Но Дитте лишь погладил его между ног и спросил, какой он был, Раззук. И Неймо, захлебываясь памятью и болью, рассказывал ему то, что так долго носил один. Впрочем, намного его не хватило, и очень скоро он заснул, обессилев.

На следующее утро он решился спуститься к завтраку и даже впихнул в себя кусок поджаренного хлеба.

— Ты разбил мою любимую сливочницу, негодяй, — заявил ему Райних. И спер коробку с сушеными колбасками с детского стола.

Неймо слабо улыбнулся, наблюдая, как пятерняшки мявкающей стаей нападают на отца, а тот машет коробкой высоко в воздухе и с удовольствием хрустит колбасками.

— Нельзя быть таким злопамятным, милый, — Лисса укоризненно погладила синего кота по плечу, а тот выкинул коробку в окно и радостно заржал, тыкая пальцем:

— Глянь, Дитте, как поскакали!

— Да, хорошо пошли, — Дитте отвлекся от газеты, провожая взглядом котят, сигающих через подоконник, а потом потрепал Неймо за гривку.

В столовую выполз сонный папа, он сладко зевал, демонстрируя белые клычки и розовый язык. И щеголял в одной рубашке, из-под которой кокетливо выглянули белые ягодицы, когда он с головой нырнул в хладокамеру и загремел там разномастными бутылочками с молоком. Только попа торчала, голая, с извивающимся пушистым хвостом. Дитте с Райнихом одинаково встопорщили уши и засверкали глазами, подбираясь.

А Неймо расслабился, почувствовав, наконец, себя дома.

Да, Тирроган с его пронизывающим ветром, серым небом и осенними дождями снова становился родным. Неймо вспомнил и заново полюбил его сочные зеленые леса, и скалы, покрытые мхами, и полноводные реки с озерами, и величественные фьорды… И лица соотечественников переставали казаться ему кукольными.

Они часто разговаривали с Дитте, и даже снова начали заниматься любовью, альфа проводил с ним чуть ли не каждую вторую ночь. Неймо все равно постоянно мерз, а мир казался ему поблекшим, но родичи возвращали в его звучание тихую ноту радости. Тихую, он не надеялся, что она зазвучит как раньше, торжественно и ярко, да и не верилось уже, что так бывает.

Приехала из Гжара Чинэ-ли, и ее улыбчивая красивая мордочка была отрешенно-усталой, словно несла печать далекого страдания. Неймо жадно вглядывался в нее, расспрашивая о знакомых и оставшихся пациентах. Прошлое вставало перед ним, дыша жаром и болью, а ночью у него поднялась температура, и до утра он лежал в лихорадке, мечтая то о кокосе, то о смерти, то о живом Раззуке.

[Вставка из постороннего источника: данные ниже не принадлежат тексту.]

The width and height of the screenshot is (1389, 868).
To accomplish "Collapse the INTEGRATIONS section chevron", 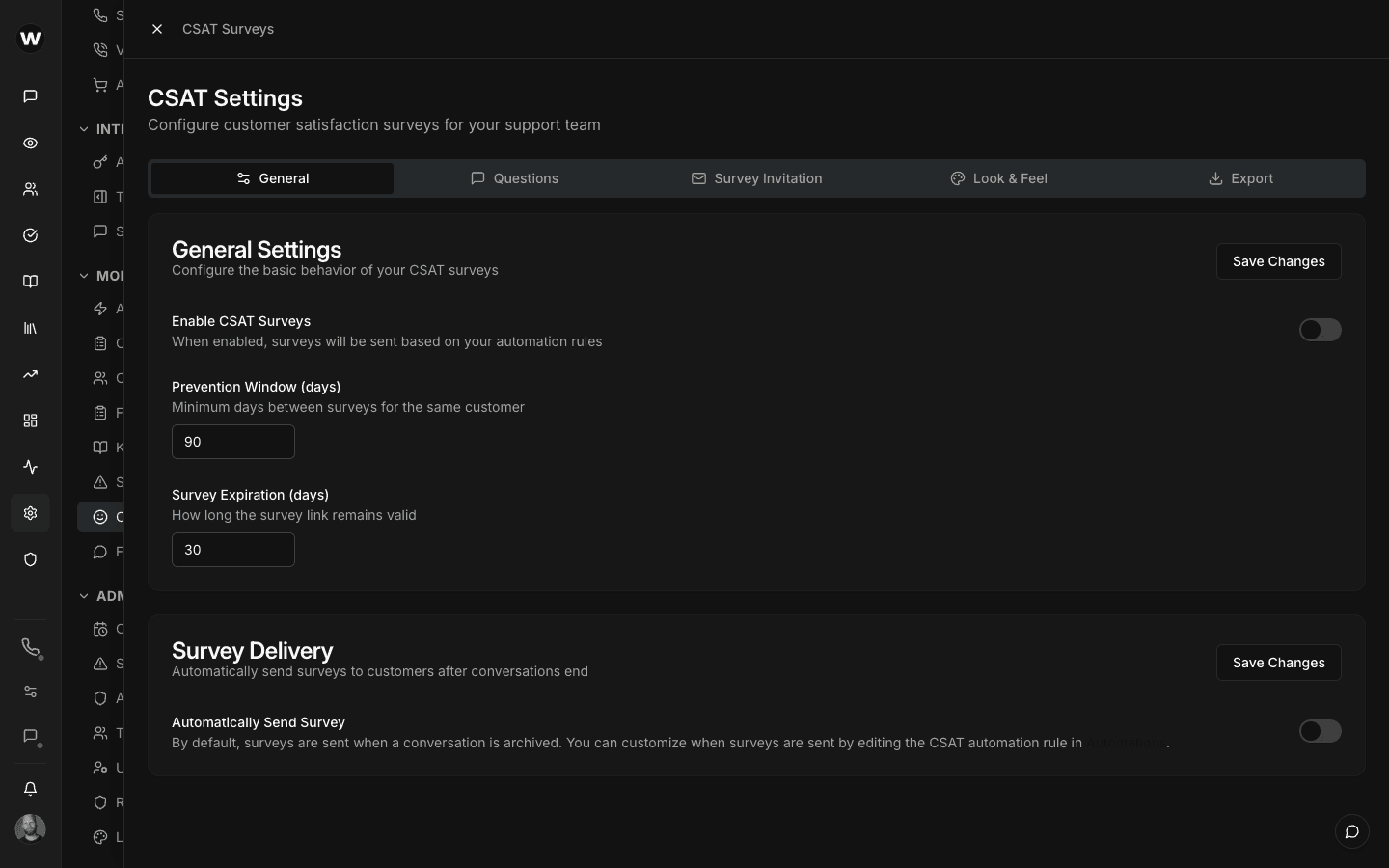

Раззук в его полуснах снова и снова убегал от него и погибал. И яснее ясного Неймо понимал теперь, что не были бы они счастливы и в Тиррогане, его любимый был безнадежно болен, отравлен, так бы и мучились они здесь годами, но зато Раззук был бы жив.

Он никому не рассказал об этом приступе и на вопрос Райниха ответил лишь, что плохо спал. Тот до сих пор чувствовал себя его лечащим врачом, а потому проявлял зловредную внимательность.

Прошли еще пара месяцев, и зимой Дитте разрешил ему выйти на работу, его признали совершенно здоровым. Неймо вернулся на свое старое место, в отделение паразитологии, и там, неожиданно для себя, стал ценным специалистом.